Skywarp was brave, brave enough and more in the face of fear, but though his voice was steady his frame trembled as he sank back into Megatron’s embrace. “About what?”
“He was let go with a six billion shanix bail.” That wasn’t the only issue brought up in the courtroom, but it was the one that would affect Skywarp the most. The Seeker didn’t need to know about the legal maneuverings, the claim he was there of his own free will, the claim that the embers were kindled with his consent. He didn’t need to hear about the unhappy face Tyrest had made as he explained that his hands were tied and bail could not be denied. The dents Ultra Magnus had made in his table may have given Skywarp some comfort, but not much.
“He’s free?” Megatron tugged Skywarp on his lap, caressing his wings as if he could brush the fear away with his hands.
“He’s out of jail.” Skywarp reached up and wrapped his hand around one of Megatron’s shoulder-strut, as if Jhiaxus would leap in at any second and rip him away. “But he can’t come near you,” Megatron continued. “I will take care of it. I will take care of you.”
Skywarp shuddered one last time, then went limp against Megatron, hiding his face. “And the embers?”

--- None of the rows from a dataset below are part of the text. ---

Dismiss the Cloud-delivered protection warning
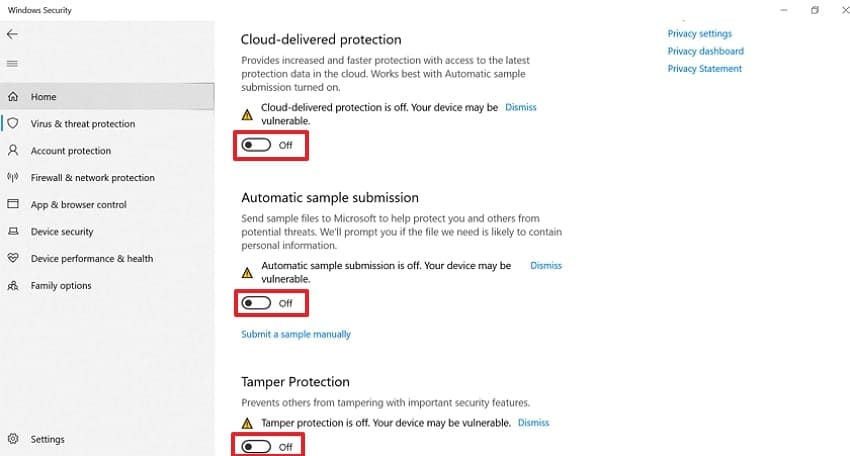coord(520,107)
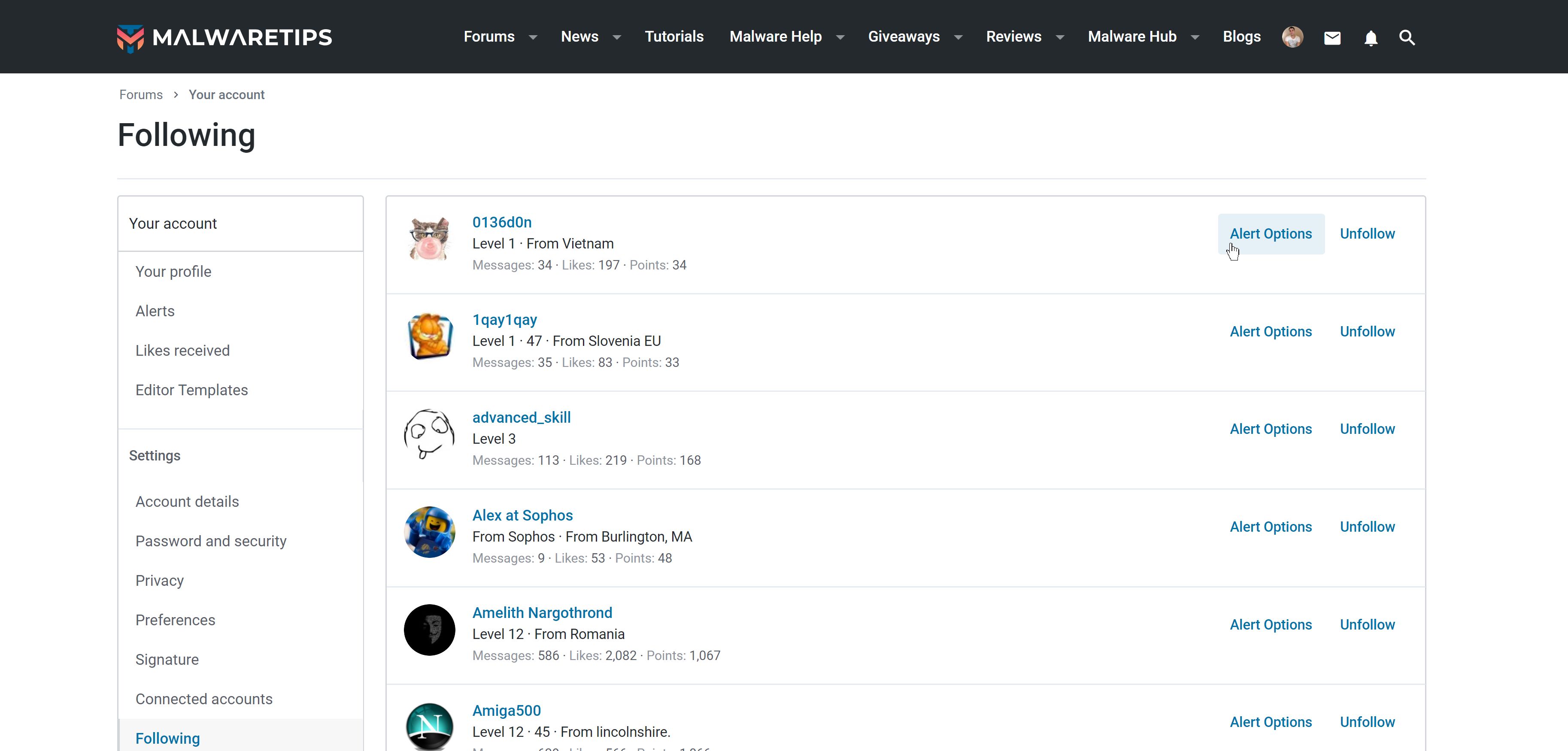Image resolution: width=1568 pixels, height=751 pixels.
Task: Unfollow user 1qay1qay
Action: tap(1367, 332)
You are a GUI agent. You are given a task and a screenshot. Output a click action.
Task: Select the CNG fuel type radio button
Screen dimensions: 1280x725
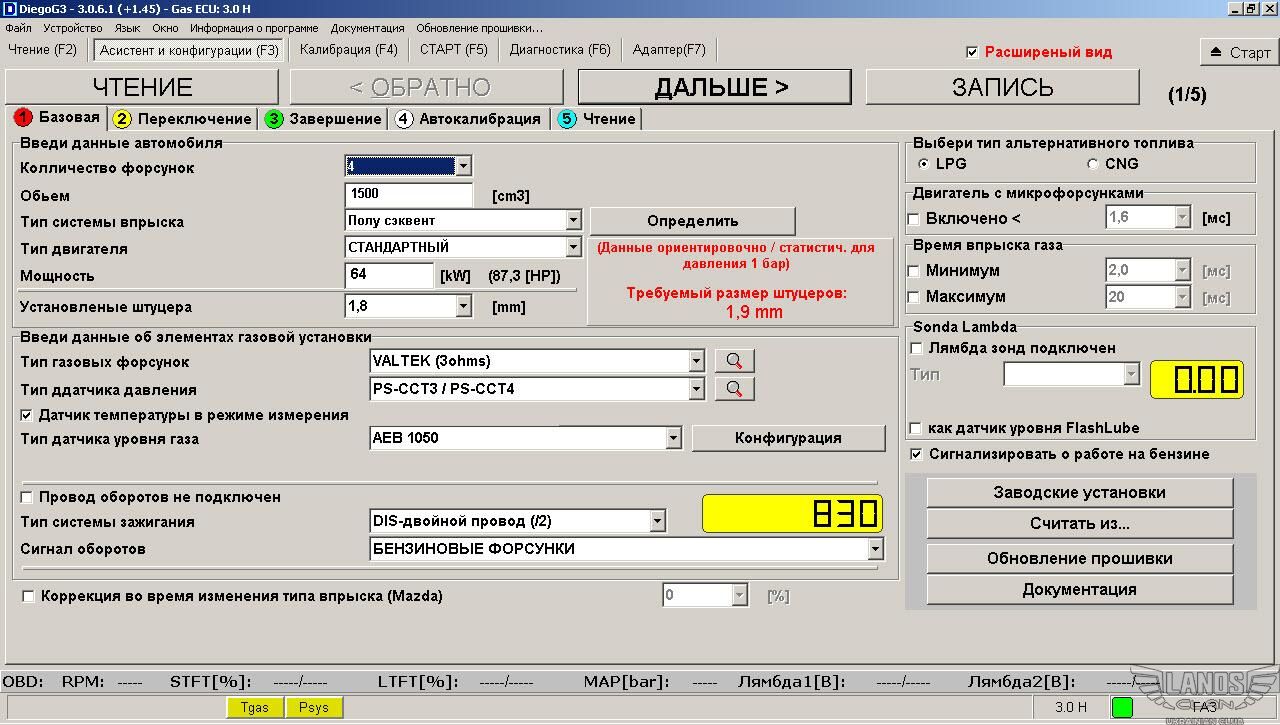coord(1093,164)
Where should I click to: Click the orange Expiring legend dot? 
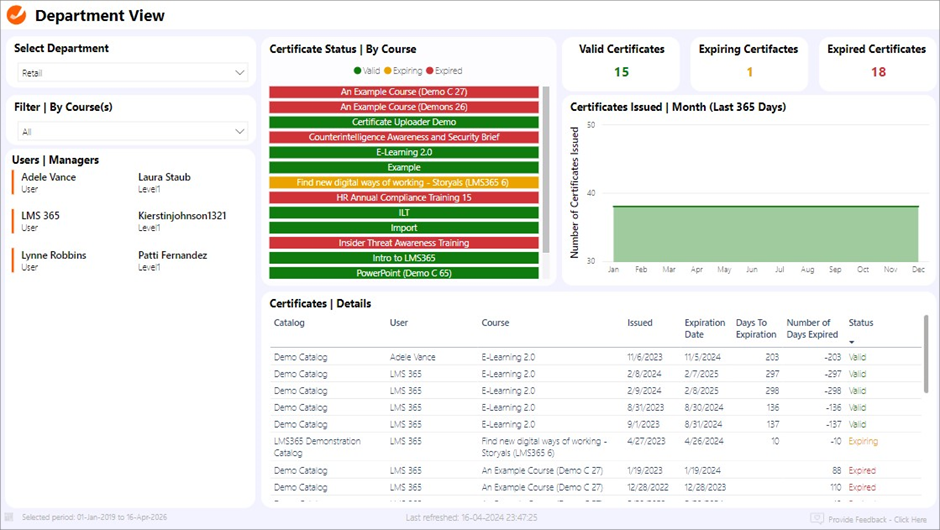(389, 71)
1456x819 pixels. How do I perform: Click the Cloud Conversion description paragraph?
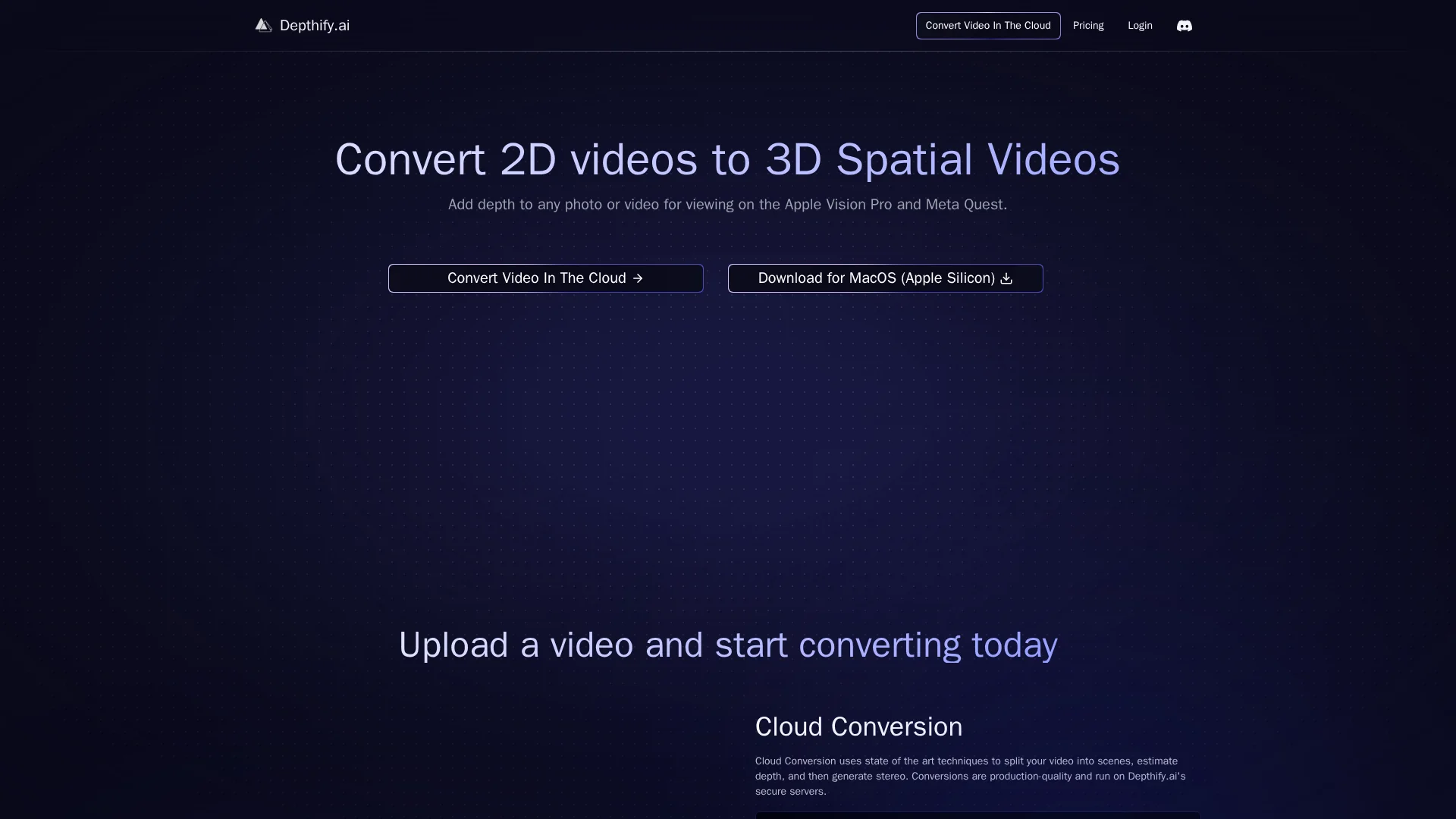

“Those are your embers.” Megatron almost hoped Jhiaxus could prove that he had nothing to do with them. He feared that the mad scientist might file for custody. Megatron could claim them until his vocalizer died, but with Skywarp as his pallakos, that didn’t mean anything in a courtroom. He cupped the back of Skywarp’s head in one hand and, gently, inexorably, tilted his face up. “I won’t let anything happen to them.”
Skywarp parted his lips for Megatron’s kiss, one hand tightening on Megatron’s shoulder and the other coming around his neck. Megatron slid his hands down Skywarp’s aft, lifted him easily and pressed him into the cool mesh of the berth. And as Skywarp opened under him, warm and willing with his wrists pinned by one huge hand above his head, Megatron promised to keep him safe, to protect his embers, to give him whatever Cybertron left over.